Apple has today officially responded to growing concern over the subject of location collection on the iPhone in iOS 4.0 and on the iPad 3G. Since iOS 4.0 data is recorded into a database of nearby Wi-Fi and cellular access points used to provide quick location fixes when needed.
Apple has released a Q&A on its website explaining the issue, highlighting that Apple is not tracking the location of iPhones and iPads, and never intends to do so.
The data recorded is sent to Apple in an anonymous and encrypted fashion and it is not possible for the data to be tied to any user but is helpful in gaining a location when requested where GPS signal is hard to obtain.
Apple also said that a number of bugs are at play in the current version of iOS, when location services are turned off it has been discovered that the database continues to grow and this will be addressed.

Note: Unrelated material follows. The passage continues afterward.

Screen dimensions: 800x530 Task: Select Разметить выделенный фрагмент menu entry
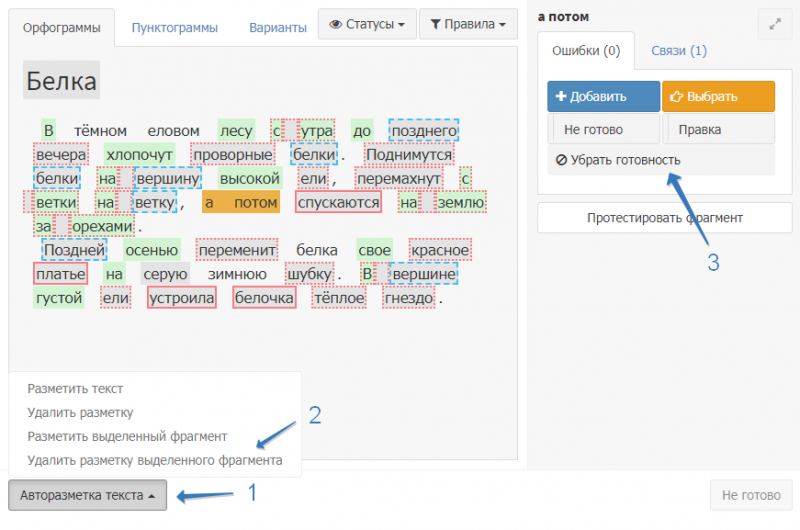tap(128, 436)
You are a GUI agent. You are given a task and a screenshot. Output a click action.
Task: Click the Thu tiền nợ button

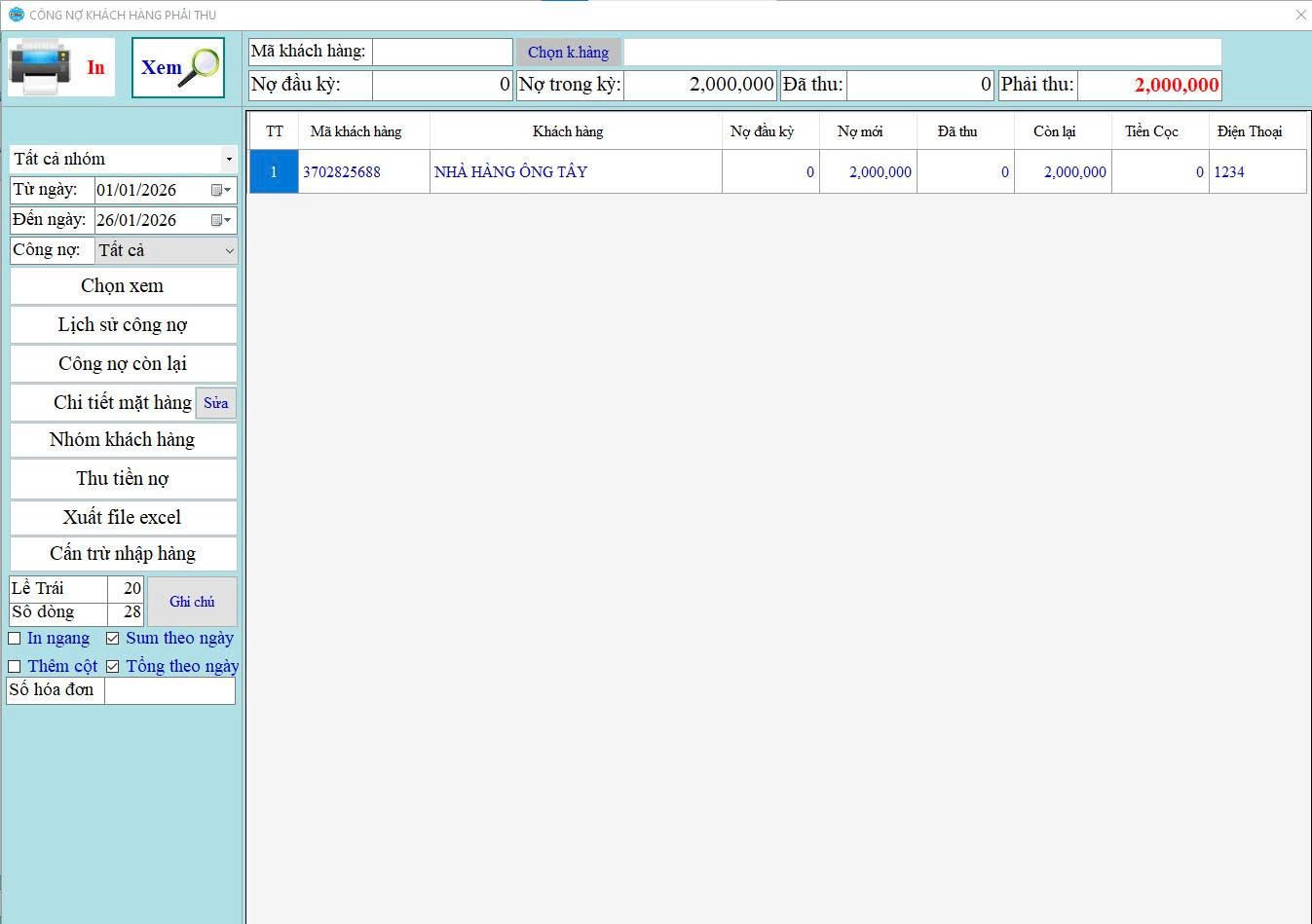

Apple also intends to release a software update that will cease backing up of the database, reduce the size of the database of WiFi and cell towers cached on the phone and delete the cache when location services are turned off.
Apple CEO Steve Jobs has also given a telephone interview to All Things Digital, adding some colour to the issue:
Jobs said that the tech industry hasn’t done a good job of educating users on what has been a fairly complicated issue.
“As new technology comes into the society there is a period of adjustment and education,” Jobs said. “We haven’t as an industry done a very good job educating people I think, as to some of the more subtle things going on here. As such (people) jumped to a lot of wrong conclusions in the last week.”
Jobs also revealed that Apple has been asked to testify by US authorities and will do so but questions whether other phone manufacturers will come under the same scrutiny by the press.